### Problem to solve:
Copy out every one of the entries below word for word, line by line, without changing anything.

....

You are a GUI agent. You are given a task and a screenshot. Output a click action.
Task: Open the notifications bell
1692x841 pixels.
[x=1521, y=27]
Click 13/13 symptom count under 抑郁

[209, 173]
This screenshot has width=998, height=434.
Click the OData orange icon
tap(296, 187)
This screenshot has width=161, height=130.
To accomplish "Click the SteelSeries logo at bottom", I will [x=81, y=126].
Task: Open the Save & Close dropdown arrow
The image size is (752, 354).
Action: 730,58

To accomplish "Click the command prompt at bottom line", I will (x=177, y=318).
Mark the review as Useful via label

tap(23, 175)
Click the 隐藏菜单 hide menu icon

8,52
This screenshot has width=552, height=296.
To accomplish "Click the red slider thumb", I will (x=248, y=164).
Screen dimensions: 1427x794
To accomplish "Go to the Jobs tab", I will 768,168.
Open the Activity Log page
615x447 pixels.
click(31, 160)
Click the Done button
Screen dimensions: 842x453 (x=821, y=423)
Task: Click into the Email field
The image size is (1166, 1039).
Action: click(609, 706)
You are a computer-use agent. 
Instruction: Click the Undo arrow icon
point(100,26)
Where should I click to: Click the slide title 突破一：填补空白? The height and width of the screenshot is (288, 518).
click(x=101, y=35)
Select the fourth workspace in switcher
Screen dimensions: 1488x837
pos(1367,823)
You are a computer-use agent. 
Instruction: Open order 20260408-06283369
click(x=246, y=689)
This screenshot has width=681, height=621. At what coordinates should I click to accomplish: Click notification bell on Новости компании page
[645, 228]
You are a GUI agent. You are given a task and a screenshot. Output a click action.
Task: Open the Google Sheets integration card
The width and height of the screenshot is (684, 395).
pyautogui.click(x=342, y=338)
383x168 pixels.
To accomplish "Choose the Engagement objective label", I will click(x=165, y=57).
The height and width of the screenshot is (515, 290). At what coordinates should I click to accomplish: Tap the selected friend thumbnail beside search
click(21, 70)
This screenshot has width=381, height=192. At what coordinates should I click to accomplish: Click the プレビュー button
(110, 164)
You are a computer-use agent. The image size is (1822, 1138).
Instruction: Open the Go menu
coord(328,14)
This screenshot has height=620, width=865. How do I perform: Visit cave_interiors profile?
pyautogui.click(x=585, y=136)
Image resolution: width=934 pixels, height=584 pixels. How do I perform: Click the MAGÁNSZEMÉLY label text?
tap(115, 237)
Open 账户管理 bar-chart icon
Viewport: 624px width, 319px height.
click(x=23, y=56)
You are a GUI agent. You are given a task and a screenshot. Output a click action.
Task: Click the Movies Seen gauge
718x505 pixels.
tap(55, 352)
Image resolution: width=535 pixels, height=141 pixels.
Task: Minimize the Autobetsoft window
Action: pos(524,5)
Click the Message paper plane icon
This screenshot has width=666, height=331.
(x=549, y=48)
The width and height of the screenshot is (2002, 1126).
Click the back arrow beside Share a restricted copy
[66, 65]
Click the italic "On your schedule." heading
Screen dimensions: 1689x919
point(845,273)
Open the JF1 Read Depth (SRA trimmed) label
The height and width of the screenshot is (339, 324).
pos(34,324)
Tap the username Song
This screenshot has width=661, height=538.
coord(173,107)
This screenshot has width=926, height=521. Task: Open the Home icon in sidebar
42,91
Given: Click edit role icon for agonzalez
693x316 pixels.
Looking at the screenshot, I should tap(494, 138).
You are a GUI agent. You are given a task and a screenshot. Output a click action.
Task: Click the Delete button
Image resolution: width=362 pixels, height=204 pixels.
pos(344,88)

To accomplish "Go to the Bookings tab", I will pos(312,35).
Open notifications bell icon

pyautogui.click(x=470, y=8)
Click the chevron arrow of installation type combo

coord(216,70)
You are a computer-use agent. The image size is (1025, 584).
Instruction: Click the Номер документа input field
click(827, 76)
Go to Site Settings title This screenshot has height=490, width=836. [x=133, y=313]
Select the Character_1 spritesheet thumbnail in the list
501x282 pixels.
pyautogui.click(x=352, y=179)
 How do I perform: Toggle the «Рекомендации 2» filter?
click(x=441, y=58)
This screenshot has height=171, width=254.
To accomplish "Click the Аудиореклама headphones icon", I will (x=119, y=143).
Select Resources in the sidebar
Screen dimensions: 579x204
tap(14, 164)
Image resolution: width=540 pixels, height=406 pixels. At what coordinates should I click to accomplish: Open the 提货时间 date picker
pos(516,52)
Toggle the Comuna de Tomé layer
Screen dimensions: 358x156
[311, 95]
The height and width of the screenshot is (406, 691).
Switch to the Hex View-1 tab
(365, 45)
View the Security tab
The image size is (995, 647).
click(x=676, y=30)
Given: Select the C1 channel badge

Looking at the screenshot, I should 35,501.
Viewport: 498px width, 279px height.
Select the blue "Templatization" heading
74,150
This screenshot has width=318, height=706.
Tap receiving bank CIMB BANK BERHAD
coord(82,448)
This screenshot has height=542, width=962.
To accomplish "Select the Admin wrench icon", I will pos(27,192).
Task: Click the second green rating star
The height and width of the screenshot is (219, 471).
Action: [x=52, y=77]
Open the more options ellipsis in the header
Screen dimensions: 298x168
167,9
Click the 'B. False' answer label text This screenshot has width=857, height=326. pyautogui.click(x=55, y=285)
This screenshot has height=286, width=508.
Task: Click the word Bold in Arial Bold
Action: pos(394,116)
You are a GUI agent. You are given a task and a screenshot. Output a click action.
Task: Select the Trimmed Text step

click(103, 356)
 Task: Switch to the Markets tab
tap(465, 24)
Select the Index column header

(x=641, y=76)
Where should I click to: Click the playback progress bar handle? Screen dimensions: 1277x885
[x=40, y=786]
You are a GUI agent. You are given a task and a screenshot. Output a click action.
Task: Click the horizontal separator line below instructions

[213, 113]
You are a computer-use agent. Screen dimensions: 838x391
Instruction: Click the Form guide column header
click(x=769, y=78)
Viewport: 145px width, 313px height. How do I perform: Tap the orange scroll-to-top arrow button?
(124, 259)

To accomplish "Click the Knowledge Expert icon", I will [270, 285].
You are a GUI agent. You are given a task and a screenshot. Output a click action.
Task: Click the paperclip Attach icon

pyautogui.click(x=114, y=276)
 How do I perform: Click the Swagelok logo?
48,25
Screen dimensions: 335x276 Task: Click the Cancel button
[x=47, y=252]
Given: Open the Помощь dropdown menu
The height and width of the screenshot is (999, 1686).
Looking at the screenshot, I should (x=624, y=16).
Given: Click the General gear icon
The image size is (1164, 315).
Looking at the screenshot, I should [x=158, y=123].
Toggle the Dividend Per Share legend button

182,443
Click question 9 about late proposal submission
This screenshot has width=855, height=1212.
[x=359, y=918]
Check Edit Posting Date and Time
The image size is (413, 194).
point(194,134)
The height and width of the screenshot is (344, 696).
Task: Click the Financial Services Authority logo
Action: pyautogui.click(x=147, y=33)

....

### Output for this task:
You are a GUI agent. You are given a task and a screenshot. Output a click action.
Task: Open the notifications bell
1692x841 pixels.
[x=1521, y=27]
Click 13/13 symptom count under 抑郁

[209, 173]
This screenshot has width=998, height=434.
Click the OData orange icon
tap(296, 187)
This screenshot has width=161, height=130.
To accomplish "Click the SteelSeries logo at bottom", I will [x=81, y=126].
Task: Open the Save & Close dropdown arrow
The image size is (752, 354).
Action: 730,58

To accomplish "Click the command prompt at bottom line", I will (x=177, y=318).
Mark the review as Useful via label

tap(23, 175)
Click the 隐藏菜单 hide menu icon

8,52
This screenshot has width=552, height=296.
To accomplish "Click the red slider thumb", I will (x=248, y=164).
Screen dimensions: 1427x794
To accomplish "Go to the Jobs tab", I will 768,168.
Open the Activity Log page
615x447 pixels.
click(31, 160)
Click the Done button
Screen dimensions: 842x453 (x=821, y=423)
Task: Click into the Email field
The image size is (1166, 1039).
Action: click(609, 706)
You are a computer-use agent. 
Instruction: Click the Undo arrow icon
point(100,26)
Where should I click to: Click the slide title 突破一：填补空白? The height and width of the screenshot is (288, 518).
click(x=101, y=35)
Select the fourth workspace in switcher
Screen dimensions: 1488x837
pos(1367,823)
You are a computer-use agent. 
Instruction: Open order 20260408-06283369
click(x=246, y=689)
This screenshot has width=681, height=621. At what coordinates should I click to accomplish: Click notification bell on Новости компании page
[645, 228]
You are a GUI agent. You are given a task and a screenshot. Output a click action.
Task: Open the Google Sheets integration card
The width and height of the screenshot is (684, 395).
pyautogui.click(x=342, y=338)
383x168 pixels.
To accomplish "Choose the Engagement objective label", I will click(x=165, y=57).
The height and width of the screenshot is (515, 290). At what coordinates should I click to accomplish: Tap the selected friend thumbnail beside search
click(21, 70)
This screenshot has width=381, height=192. At what coordinates should I click to accomplish: Click the プレビュー button
(110, 164)
You are a computer-use agent. The image size is (1822, 1138).
Instruction: Open the Go menu
coord(328,14)
This screenshot has height=620, width=865. How do I perform: Visit cave_interiors profile?
pyautogui.click(x=585, y=136)
Image resolution: width=934 pixels, height=584 pixels. How do I perform: Click the MAGÁNSZEMÉLY label text?
tap(115, 237)
Open 账户管理 bar-chart icon
Viewport: 624px width, 319px height.
click(x=23, y=56)
You are a GUI agent. You are given a task and a screenshot. Output a click action.
Task: Click the Movies Seen gauge
718x505 pixels.
tap(55, 352)
Image resolution: width=535 pixels, height=141 pixels.
Task: Minimize the Autobetsoft window
Action: pos(524,5)
Click the Message paper plane icon
This screenshot has width=666, height=331.
(x=549, y=48)
The width and height of the screenshot is (2002, 1126).
Click the back arrow beside Share a restricted copy
[66, 65]
Click the italic "On your schedule." heading
Screen dimensions: 1689x919
point(845,273)
Open the JF1 Read Depth (SRA trimmed) label
The height and width of the screenshot is (339, 324).
pos(34,324)
Tap the username Song
This screenshot has width=661, height=538.
coord(173,107)
This screenshot has width=926, height=521. Task: Open the Home icon in sidebar
42,91
Given: Click edit role icon for agonzalez
693x316 pixels.
Looking at the screenshot, I should tap(494, 138).
You are a GUI agent. You are given a task and a screenshot. Output a click action.
Task: Click the Delete button
Image resolution: width=362 pixels, height=204 pixels.
pos(344,88)

To accomplish "Go to the Bookings tab", I will pos(312,35).
Open notifications bell icon

pyautogui.click(x=470, y=8)
Click the chevron arrow of installation type combo

coord(216,70)
You are a computer-use agent. The image size is (1025, 584).
Instruction: Click the Номер документа input field
click(827, 76)
Go to Site Settings title This screenshot has height=490, width=836. [x=133, y=313]
Select the Character_1 spritesheet thumbnail in the list
501x282 pixels.
pyautogui.click(x=352, y=179)
 How do I perform: Toggle the «Рекомендации 2» filter?
click(x=441, y=58)
This screenshot has height=171, width=254.
To accomplish "Click the Аудиореклама headphones icon", I will (x=119, y=143).
Select Resources in the sidebar
Screen dimensions: 579x204
tap(14, 164)
Image resolution: width=540 pixels, height=406 pixels. At what coordinates should I click to accomplish: Open the 提货时间 date picker
pos(516,52)
Toggle the Comuna de Tomé layer
Screen dimensions: 358x156
[311, 95]
The height and width of the screenshot is (406, 691).
Switch to the Hex View-1 tab
(365, 45)
View the Security tab
The image size is (995, 647).
click(x=676, y=30)
Given: Select the C1 channel badge

Looking at the screenshot, I should 35,501.
Viewport: 498px width, 279px height.
Select the blue "Templatization" heading
74,150
This screenshot has width=318, height=706.
Tap receiving bank CIMB BANK BERHAD
coord(82,448)
This screenshot has height=542, width=962.
To accomplish "Select the Admin wrench icon", I will pos(27,192).
Task: Click the second green rating star
The height and width of the screenshot is (219, 471).
Action: [x=52, y=77]
Open the more options ellipsis in the header
Screen dimensions: 298x168
167,9
Click the 'B. False' answer label text This screenshot has width=857, height=326. pyautogui.click(x=55, y=285)
This screenshot has height=286, width=508.
Task: Click the word Bold in Arial Bold
Action: pos(394,116)
You are a GUI agent. You are given a task and a screenshot. Output a click action.
Task: Select the Trimmed Text step

click(103, 356)
 Task: Switch to the Markets tab
tap(465, 24)
Select the Index column header

(x=641, y=76)
Where should I click to: Click the playback progress bar handle? Screen dimensions: 1277x885
[x=40, y=786]
You are a GUI agent. You are given a task and a screenshot. Output a click action.
Task: Click the horizontal separator line below instructions

[213, 113]
You are a computer-use agent. Screen dimensions: 838x391
Instruction: Click the Form guide column header
click(x=769, y=78)
Viewport: 145px width, 313px height. How do I perform: Tap the orange scroll-to-top arrow button?
(124, 259)

To accomplish "Click the Knowledge Expert icon", I will [270, 285].
You are a GUI agent. You are given a task and a screenshot. Output a click action.
Task: Click the paperclip Attach icon

pyautogui.click(x=114, y=276)
 How do I perform: Click the Swagelok logo?
48,25
Screen dimensions: 335x276 Task: Click the Cancel button
[x=47, y=252]
Given: Open the Помощь dropdown menu
The height and width of the screenshot is (999, 1686).
Looking at the screenshot, I should (x=624, y=16).
Given: Click the General gear icon
The image size is (1164, 315).
Looking at the screenshot, I should [x=158, y=123].
Toggle the Dividend Per Share legend button

182,443
Click question 9 about late proposal submission
This screenshot has width=855, height=1212.
[x=359, y=918]
Check Edit Posting Date and Time
The image size is (413, 194).
point(194,134)
The height and width of the screenshot is (344, 696).
Task: Click the Financial Services Authority logo
Action: pyautogui.click(x=147, y=33)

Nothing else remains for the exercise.